Worst Jokes Ever
Why is it okay to hit an orphan?
It’s not like they can tell their parents.
A kindergarten class is learning about the alphabet. The teacher asked, "What comes after M?"
Little Timmy reached into his backpack and yelled, "16!"
This is a 2 for 1 plane combo that will never exist.
But, it's like a plane pizza.
Nothing happens, but it terrorizes me.
I was walking and I saw a girl crying, and she told me to take her dollhouse and I asked why. She said because I don't have one.
I wish that when Mario dies to some random object, I died too.
My girlfriend called me a "bot" in Fortnite, so I called her "sandwich maker 3000."
Why do skeletons like having sex with short girls before eating?
They like to bone a petite.
2k14 was so realistic when I switched to Kobe, the pass button stopped working.
Why did the orphan rob a bank?
To be wanted.
Why couldn't the orphan play baseball?
He couldn't find home.
I need a hug.
*hugs train*
My parents telling me: "What doesn't kill you makes you stronger."
Me upset about my suicide attempt doesn't succeed.
Drop me in Afghanistan with a cigar, a Kobe jersey, a MAC-10, a Lambo Huracan with a bumper delete, and a Toyota Tacoma with an M249 on the back. Then I'll have Afghanistan as the 51st state by midnight.
Sometimes I just wake up in the morning and think, "Damn, better luck next time!"
How are the Twin Towers and genders similar? There used to be two, but now it's a sensitive subject.
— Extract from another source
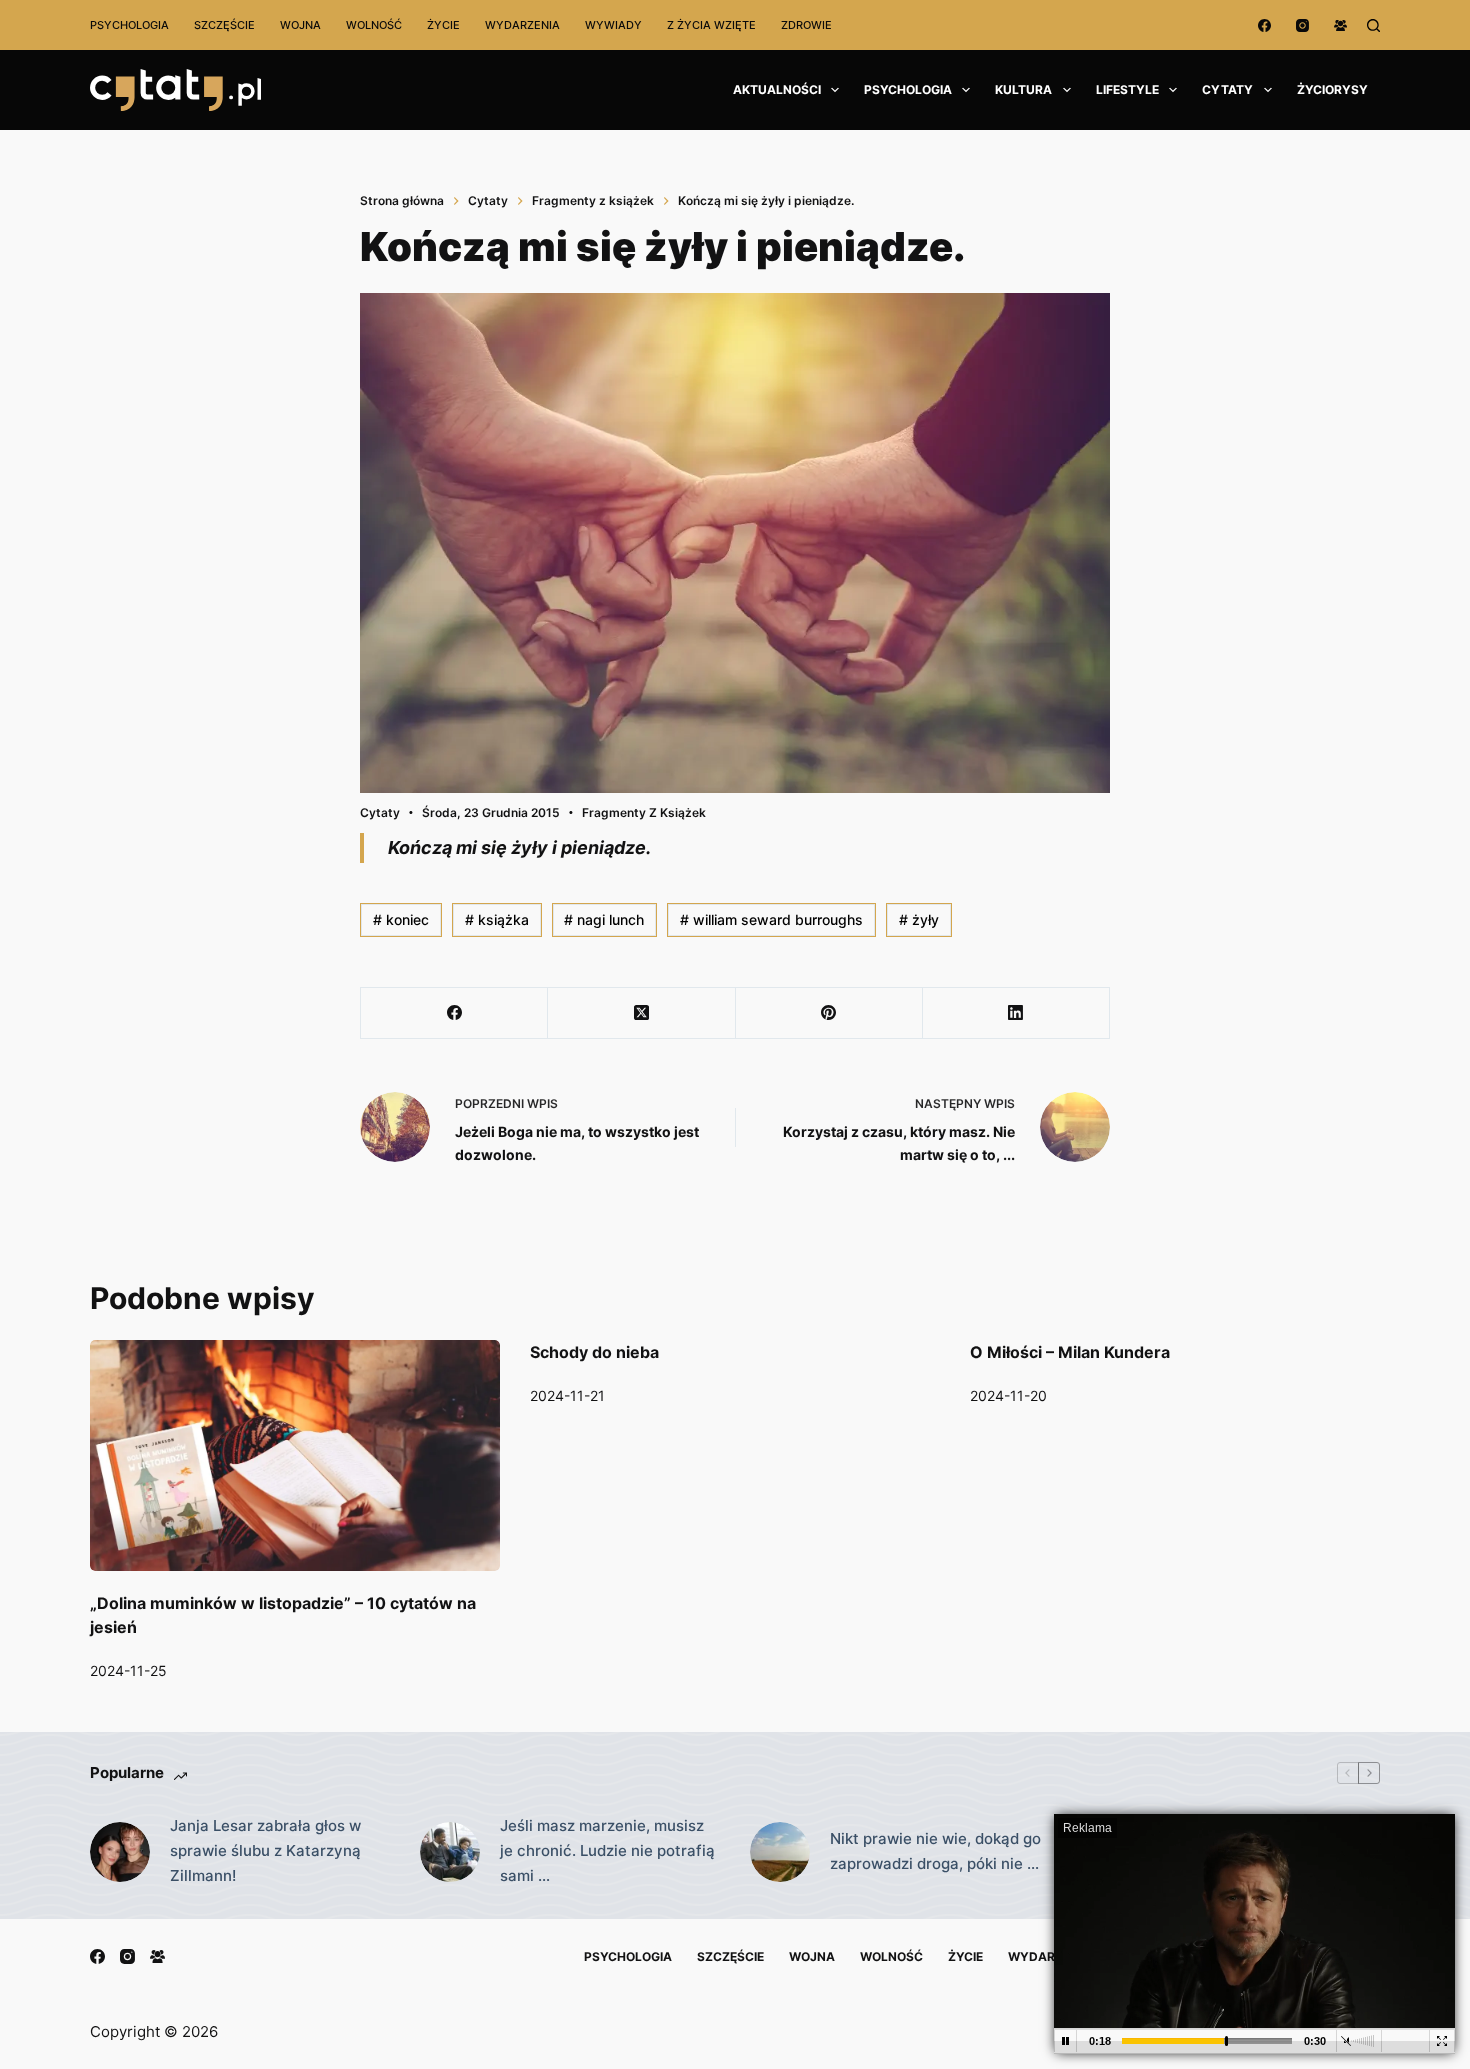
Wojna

Who makes the best anteaters?
Uncle's... (Aunt eaters)
What do Mexicans cut their pizza with? A Little Caesars.
I would like to complain about the new sushi restaurant at Gatwick Airport. Although there were large portions going round on the conveyor, they did taste a bit like luggage.
He's got a massive f*cking cock, Ayew, Ayew. He tucks it in his football sock, Ayew, Ayew. Shagged a bird and now she's dead, Swung his cock around her head, Jordan Ayew Palace number nine.
One day I went to smoke weed with some Mexicans, but they ran away when I asked if they had papers.